La politique industrielle de la France

Le ministre de l’économie et des finances a présenté une communication relative à la politique industrielle de la France.
 
L’industrie est le socle des économies avancées. Facteur essentiel de cohésion sociale, l’industrie vit une véritable révolution, notamment autour de la transformation numérique et de la transition écologique. Si l’industrie française possède d’importants atouts, elle a cependant connu ces dernières années une évolution défavorable : elle représente aujourd’hui environ 13 % du produit intérieur brut français.
 
Pour répondre à ces enjeux, le Gouvernement porte une ambition forte pour l’industrie. Des mesures importantes ont été prises pour soutenir la compétitivité de notre industrie : modernisation du code du travail, baisse de l’impôt sur les sociétés, suppression de l’impôt de solidarité sur la fortune, mise en place du prélèvement forfaitaire unique, transformation du crédit d’impôt pour la compétitivité et l’emploi en allègements de charges sur les bas salaires, mise en place du grand plan d’investissement, pérennisation du crédit d’impôt recherche. Les travaux seront poursuivis en 2018 sur la compétitivité-coût, incluant la question de la fiscalité sur la production ainsi que la question des niveaux de charges sociales au-delà de 2,5 SMIC.
 
La politique industrielle du Gouvernement s’inscrit au niveau européen et international. La France appelle de ses vœux une véritable politique industrielle européenne, fondée sur l’unification du marché européen, l’émergence de champions européens, l’élaboration de projets européens en matière d’innovation, la réciprocité commerciale et le contrôle des investissements étrangers.
 
Le succès de notre industrie réside également dans la capacité de celle-ci à se transformer. Plusieurs défis doivent être relevés, en premier lieu celui de la formation. Le grand plan d’investissement consacre 15 milliards d’euros à ce sujet. L’apprentissage et la formation professionnelle vont par ailleurs être rénovés en profondeur. Par ailleurs, la French Fab, qui incarne le dynamisme et l’excellence de l’industrie française, a vocation à fédérer toutes les entreprises – petites et moyennes entreprises, entreprises de taille intermédiaire, grands groupes – et à devenir la bannière de l’offre française à l’export.
 
Le Gouvernement souhaite renforcer le rôle des filières pour répondre aux grands défis d’avenir en matière d’innovation. Des feuilles de routes seront préparées pour chaque filière. La filière automobile, première filière française en termes de nombre d’emplois, a été choisie pour initier ces travaux, notamment autour des enjeux liés au véhicule autonome et aux batteries. D’autres travaux sectoriels seront progressivement lancés dans des domaines stratégiques : ferroviaire, électronique, énergies renouvelables, industries de santé, etc.

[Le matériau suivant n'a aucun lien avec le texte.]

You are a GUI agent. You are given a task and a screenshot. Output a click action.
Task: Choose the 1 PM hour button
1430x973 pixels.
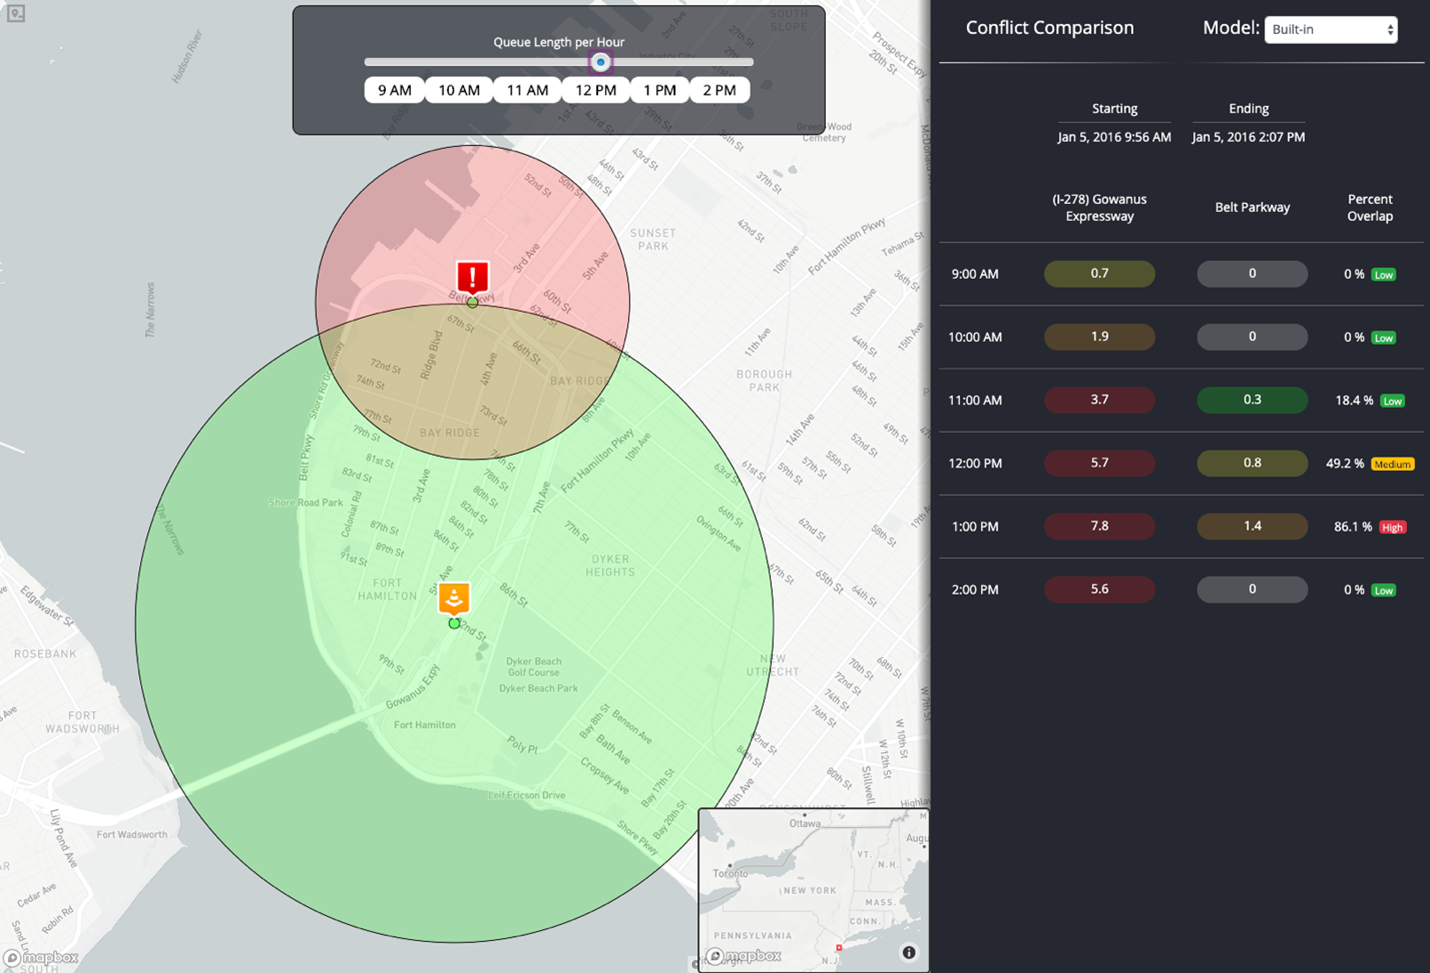659,90
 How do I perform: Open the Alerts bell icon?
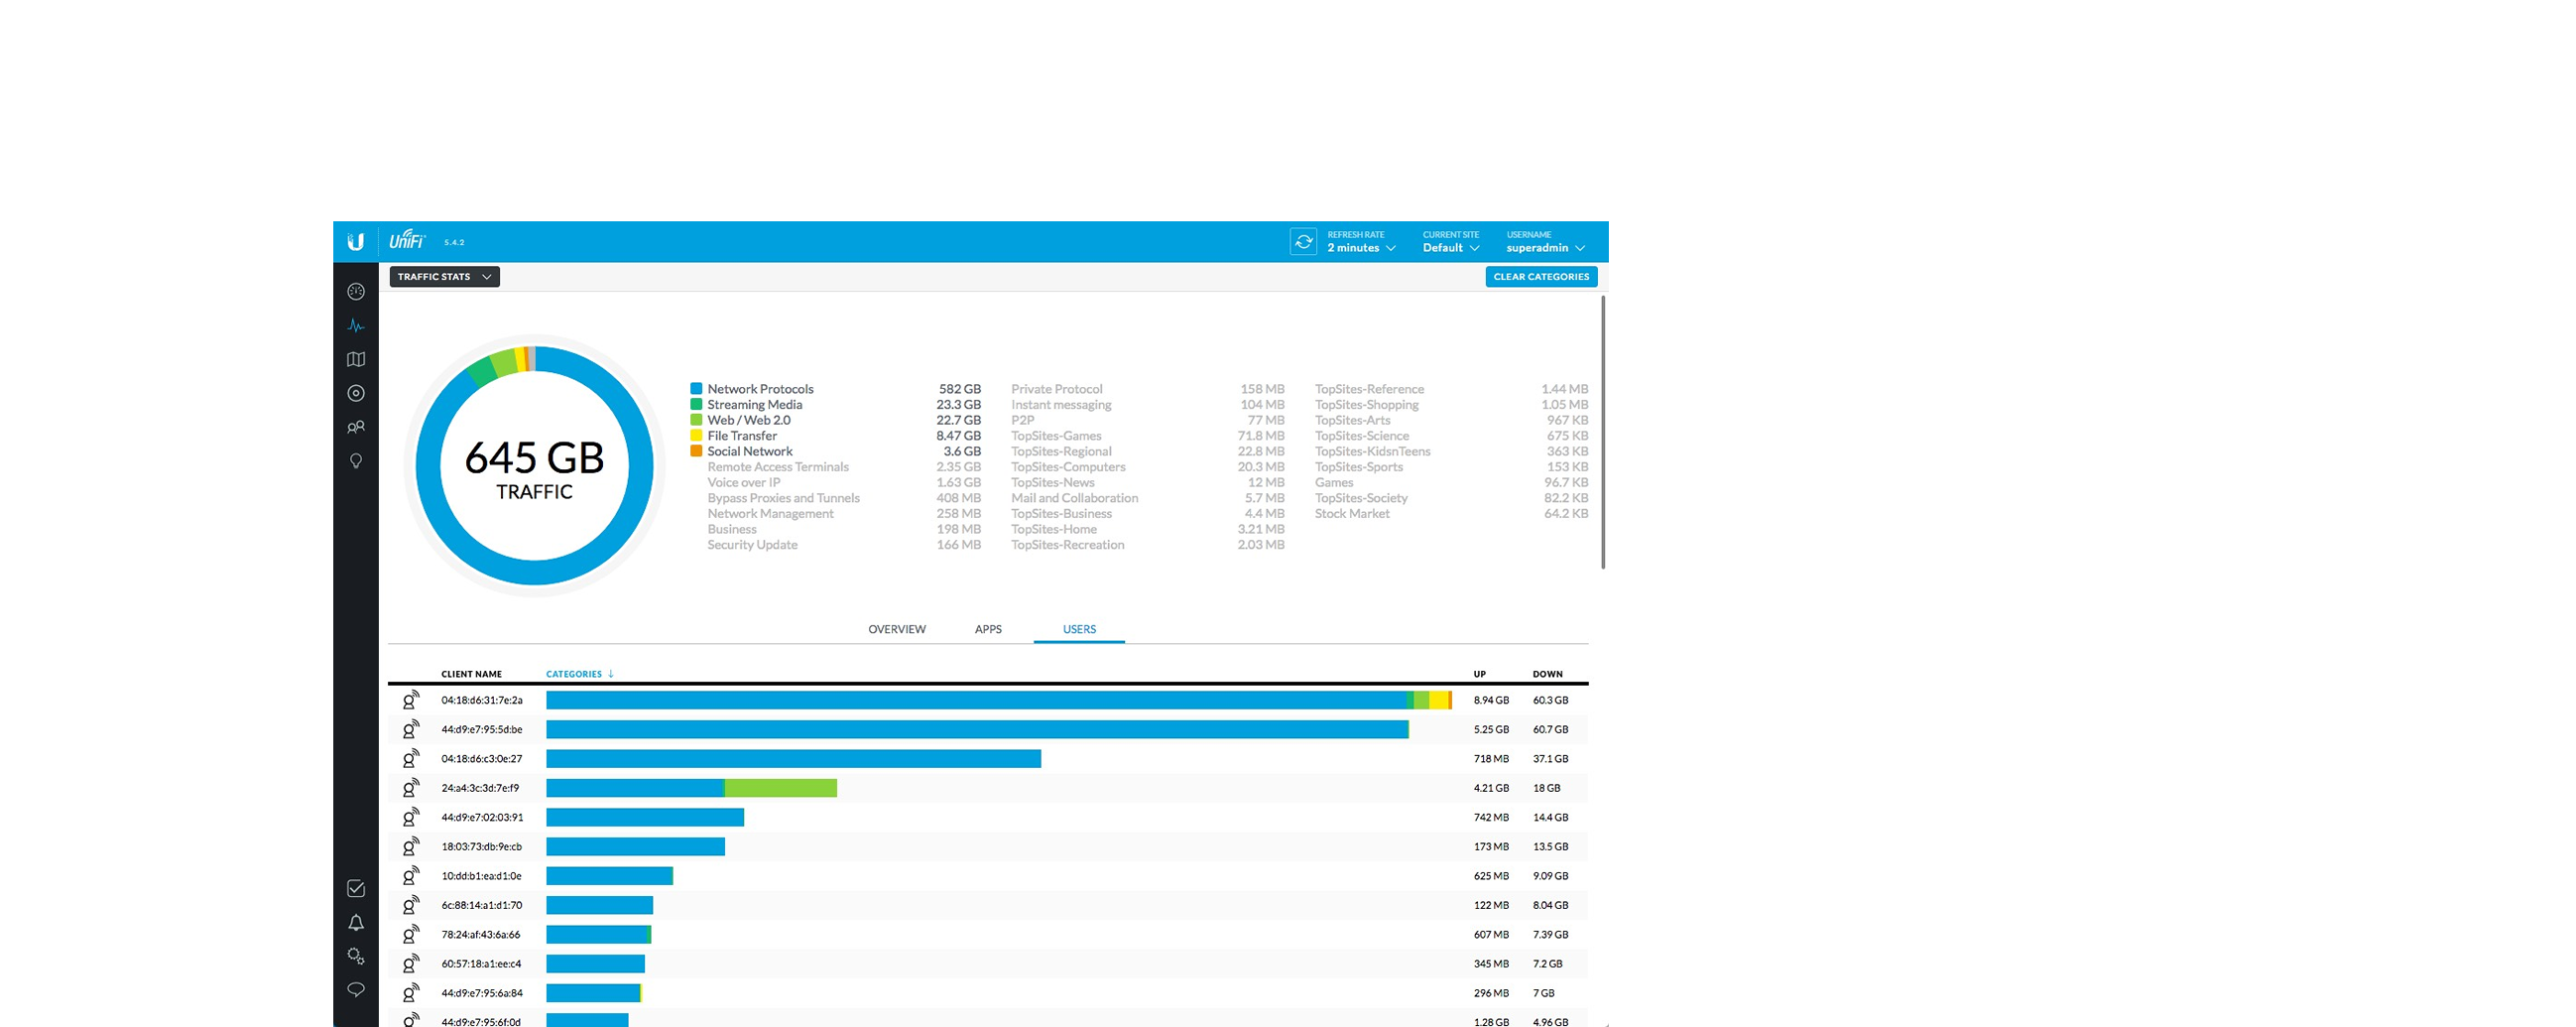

Le Gouvernement crée par ailleurs un fonds pour l’innovation et l’industrie qui sera doté de 10 milliards d’euros. Ce fonds sera opérationnel au 1er janvier 2018. Pour commencer, il sera alimenté en numéraire, à hauteur de 1,6 milliard d’euros, par le produit des récentes cessions de participations dans Engie et Renault. Le solde, d’environ 8,4 milliards d’euros, sera constitué de participations publiques n’ayant pas vocation à être cédées. Le fonds produira un revenu de 200 à 300 millions d’euros chaque année qui soutiendra notamment le développement d’innovations de rupture et leur industrialisation en France.
 
Pour accompagner ces évolutions, une nouvelle impulsion a été donnée au Conseil national de l’industrie (CNI), en le dotant d’un comité exécutif resserré, en séquençant sa feuille de route et en lançant un audit des comités stratégiques de filières. Le Premier ministre a nommé M. Philippe VARIN vice‑président du CNI. Parmi les 24 autres membres du CNI nommés par le Premier ministre, 12 sont désormais des femmes.